札幌では昭和35年にライラックを市の選定とする前年の昭和34年から「さっぽろライラックまつり」なるイベントが開催されており、花を愛でるだけでなく音楽との融合などを図ったさまざまな企画で人たちを楽しませています。
ライラックの和名であるムラサキハシドイは漢字で書くと「紫丁香花」となります。同じモクセイ科に属する花にはキンモクセイやジャスミンと言った香りの良い花もあるように、ライラックが見ごろを迎えると、辺りが良い香りで包まれ花の季節をより一層感じることができます。地植えすれば高さが5~6メートルほどにも成長しますが、もちろん鉢植えでコンパクトにも育てられる花としても人気です。
まとめ
今回はライラックの花言葉についてご紹介しました。紫の香り豊かな花の世界はいかがだったでしょうか?
ちなみにヨーロッパでは、ライラックのことを「Common(=公共のなどの意味) Lilac」と呼ぶほど親しまれています。また日本でいう「リラの花」のキーワードは、世代を越え実はご年配の方々にも馴染みのある言葉とも言うことができるでしょう。

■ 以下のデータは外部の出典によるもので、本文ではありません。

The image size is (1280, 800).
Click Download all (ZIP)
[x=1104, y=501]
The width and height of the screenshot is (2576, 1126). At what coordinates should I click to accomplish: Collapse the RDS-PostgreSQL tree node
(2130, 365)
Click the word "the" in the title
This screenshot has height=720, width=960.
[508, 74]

それは昭和に作られた「リラの花咲く頃」という同じタイトルの歌がたくさん存在するからです。しかも歌謡曲だけに留まらず、シャンソンにもその名を冠した曲を見つけることができます。比較的わかりやすいところでは、中島みゆきさんの「リラの花咲く頃」もあります。この記事をきっかけにリラ(=ライラック)に興味を持たれた方は聞き比べてみられるといいかもしれませんね。